Read from a Table Location

When the table is small enough to fit in memory, you can read it directly using read_table.

import pyarrow.bigquery as bq

table = bq.read_table("gcp_project.dataset.small_table")

print(table.num_rows)

Read from a Query

Alternatively, if the query results are small enough to fit in memory, you can read them directly using read_query.

import pyarrow.bigquery as bq

table = bq.read_query(
    project="gcp_project",
    query="SELECT * FROM `gcp_project.dataset.small_table`"
)

print(table.num_rows)

Read in Batches

If the target table is larger than memory or you prefer not to fetch the entire table at once, you can use the bq.reader iterator method with the batch_size parameter to limit how much data is fetched per iteration.

import pyarrow.bigquery as bq

for table in bq.reader("gcp_project.dataset.big_table", batch_size=100):
    print(table.num_rows)

Read Query in Batches

Similarly, you can read data in batches from a query using reader_query.
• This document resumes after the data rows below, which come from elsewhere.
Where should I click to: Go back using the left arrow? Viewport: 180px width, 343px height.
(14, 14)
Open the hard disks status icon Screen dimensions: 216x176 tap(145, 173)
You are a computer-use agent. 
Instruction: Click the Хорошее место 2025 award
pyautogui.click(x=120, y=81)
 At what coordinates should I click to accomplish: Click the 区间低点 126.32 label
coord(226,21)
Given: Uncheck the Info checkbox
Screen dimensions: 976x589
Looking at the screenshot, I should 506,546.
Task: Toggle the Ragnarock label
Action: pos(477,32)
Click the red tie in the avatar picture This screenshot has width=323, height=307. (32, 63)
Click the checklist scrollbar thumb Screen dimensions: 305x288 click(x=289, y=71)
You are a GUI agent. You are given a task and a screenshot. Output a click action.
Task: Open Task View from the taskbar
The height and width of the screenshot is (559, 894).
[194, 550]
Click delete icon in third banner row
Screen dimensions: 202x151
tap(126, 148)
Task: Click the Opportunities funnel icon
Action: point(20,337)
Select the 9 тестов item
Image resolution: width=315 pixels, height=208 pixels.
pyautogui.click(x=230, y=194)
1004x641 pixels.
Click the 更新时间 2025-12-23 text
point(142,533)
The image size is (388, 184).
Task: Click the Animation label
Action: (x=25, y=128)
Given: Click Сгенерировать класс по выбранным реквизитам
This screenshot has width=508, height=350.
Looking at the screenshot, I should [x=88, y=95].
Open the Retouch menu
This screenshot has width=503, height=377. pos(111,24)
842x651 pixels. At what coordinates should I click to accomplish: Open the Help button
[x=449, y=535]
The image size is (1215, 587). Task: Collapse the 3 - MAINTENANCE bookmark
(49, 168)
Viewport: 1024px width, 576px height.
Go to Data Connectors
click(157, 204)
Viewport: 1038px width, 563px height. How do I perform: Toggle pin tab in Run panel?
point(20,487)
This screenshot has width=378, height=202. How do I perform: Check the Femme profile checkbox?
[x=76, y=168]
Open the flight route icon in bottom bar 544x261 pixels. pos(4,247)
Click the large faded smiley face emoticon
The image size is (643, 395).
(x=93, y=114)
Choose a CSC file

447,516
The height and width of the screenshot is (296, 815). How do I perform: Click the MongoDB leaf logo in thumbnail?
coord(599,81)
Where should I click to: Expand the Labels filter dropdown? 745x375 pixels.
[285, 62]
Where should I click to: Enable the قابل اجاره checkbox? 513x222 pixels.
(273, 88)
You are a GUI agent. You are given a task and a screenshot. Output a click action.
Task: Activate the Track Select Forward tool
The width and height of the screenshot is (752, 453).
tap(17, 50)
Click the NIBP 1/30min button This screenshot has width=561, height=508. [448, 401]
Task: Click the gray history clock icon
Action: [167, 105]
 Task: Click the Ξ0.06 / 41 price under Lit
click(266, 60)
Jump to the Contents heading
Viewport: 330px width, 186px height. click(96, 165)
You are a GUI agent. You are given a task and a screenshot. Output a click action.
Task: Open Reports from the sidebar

import pyarrow.bigquery as bq

with bq.reader_query(
    project="gcp_project",
    query="SELECT * FROM `gcp_project.dataset.small_table`"
) as reader:
    print(reader.schema)
    for table in reader:
        print(table.num_rows)

Writing

The package provides two methods to write to BigQuery. Depending on your use case or the table size, you can choose the appropriate method.

Write the Entire Table

To write a complete table at once, use the bq.write_table method.

import pyarrow as pa
import pyarrow.bigquery as bq

table = pa.Table.from_arrays([[1, 2, 3, 4]], names=['integers'])

bq.write_table(table, 'gcp_project.dataset.table')

Write in Batches

If you need to write data in smaller chunks, use the bq.writer method with the schema parameter to define the table structure.

import pyarrow as pa
import pyarrow.bigquery as bq

schema = pa.schema([
    ("integers", pa.int64())
])

with bq.writer("gcp_project.dataset.table", schema=schema) as writer:
    writer.write_batch(record_batch)
    writer.write_table(table)

API Reference

Writing

pyarrow.bigquery.write_table

Writes a PyArrow Table to a BigQuery Table. No return value.

Parameters:

  • table: pa.Table
    The PyArrow table.

  • where: str
    The destination location in the BigQuery catalog.

  • project: str, default None
    The BigQuery execution project, also the billing project. If not provided, it will be extracted from where.

  • table_create: bool, default True
    Specifies if the BigQuery table should be created.

  • table_expire: None | int, default None
    The number of seconds after which the created table will expire. Used only if table_create is True. Set to None to disable expiration.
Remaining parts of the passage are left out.